Data extract:
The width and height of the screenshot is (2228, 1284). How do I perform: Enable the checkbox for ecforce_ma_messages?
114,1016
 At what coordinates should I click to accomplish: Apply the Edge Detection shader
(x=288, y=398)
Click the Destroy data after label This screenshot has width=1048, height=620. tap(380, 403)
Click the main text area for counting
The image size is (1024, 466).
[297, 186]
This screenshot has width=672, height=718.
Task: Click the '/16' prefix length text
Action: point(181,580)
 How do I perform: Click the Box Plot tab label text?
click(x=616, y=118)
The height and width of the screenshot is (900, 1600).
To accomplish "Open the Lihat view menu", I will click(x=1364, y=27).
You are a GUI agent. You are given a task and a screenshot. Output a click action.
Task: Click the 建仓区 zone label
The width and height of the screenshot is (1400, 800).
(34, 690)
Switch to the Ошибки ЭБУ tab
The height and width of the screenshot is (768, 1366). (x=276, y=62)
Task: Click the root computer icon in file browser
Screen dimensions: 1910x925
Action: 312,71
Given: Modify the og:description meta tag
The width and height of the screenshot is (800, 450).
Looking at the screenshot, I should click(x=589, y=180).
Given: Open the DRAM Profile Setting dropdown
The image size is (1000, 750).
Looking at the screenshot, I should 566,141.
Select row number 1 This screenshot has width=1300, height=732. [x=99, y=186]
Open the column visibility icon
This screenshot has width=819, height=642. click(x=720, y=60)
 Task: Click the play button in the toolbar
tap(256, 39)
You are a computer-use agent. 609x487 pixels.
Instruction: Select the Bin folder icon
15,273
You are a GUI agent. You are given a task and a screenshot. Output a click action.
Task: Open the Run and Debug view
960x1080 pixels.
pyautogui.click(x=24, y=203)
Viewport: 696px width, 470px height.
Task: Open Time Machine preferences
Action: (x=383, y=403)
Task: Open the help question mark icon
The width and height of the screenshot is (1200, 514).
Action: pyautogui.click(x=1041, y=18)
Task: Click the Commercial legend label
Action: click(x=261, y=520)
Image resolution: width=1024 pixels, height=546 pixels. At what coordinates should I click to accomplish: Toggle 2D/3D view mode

What is required: Each record, from first to last, should be returned verbatim.

Result of this task:
The width and height of the screenshot is (2228, 1284). How do I perform: Enable the checkbox for ecforce_ma_messages?
114,1016
 At what coordinates should I click to accomplish: Apply the Edge Detection shader
(x=288, y=398)
Click the Destroy data after label This screenshot has width=1048, height=620. tap(380, 403)
Click the main text area for counting
The image size is (1024, 466).
[297, 186]
This screenshot has width=672, height=718.
Task: Click the '/16' prefix length text
Action: point(181,580)
 How do I perform: Click the Box Plot tab label text?
click(x=616, y=118)
The height and width of the screenshot is (900, 1600).
To accomplish "Open the Lihat view menu", I will click(x=1364, y=27).
You are a GUI agent. You are given a task and a screenshot. Output a click action.
Task: Click the 建仓区 zone label
The width and height of the screenshot is (1400, 800).
(34, 690)
Switch to the Ошибки ЭБУ tab
The height and width of the screenshot is (768, 1366). (x=276, y=62)
Task: Click the root computer icon in file browser
Screen dimensions: 1910x925
Action: 312,71
Given: Modify the og:description meta tag
The width and height of the screenshot is (800, 450).
Looking at the screenshot, I should click(x=589, y=180).
Given: Open the DRAM Profile Setting dropdown
The image size is (1000, 750).
Looking at the screenshot, I should 566,141.
Select row number 1 This screenshot has width=1300, height=732. [x=99, y=186]
Open the column visibility icon
This screenshot has width=819, height=642. click(x=720, y=60)
 Task: Click the play button in the toolbar
tap(256, 39)
You are a computer-use agent. 609x487 pixels.
Instruction: Select the Bin folder icon
15,273
You are a GUI agent. You are given a task and a screenshot. Output a click action.
Task: Open the Run and Debug view
960x1080 pixels.
pyautogui.click(x=24, y=203)
Viewport: 696px width, 470px height.
Task: Open Time Machine preferences
Action: (x=383, y=403)
Task: Open the help question mark icon
The width and height of the screenshot is (1200, 514).
Action: pyautogui.click(x=1041, y=18)
Task: Click the Commercial legend label
Action: click(x=261, y=520)
Image resolution: width=1024 pixels, height=546 pixels. At what coordinates should I click to accomplish: Toggle 2D/3D view mode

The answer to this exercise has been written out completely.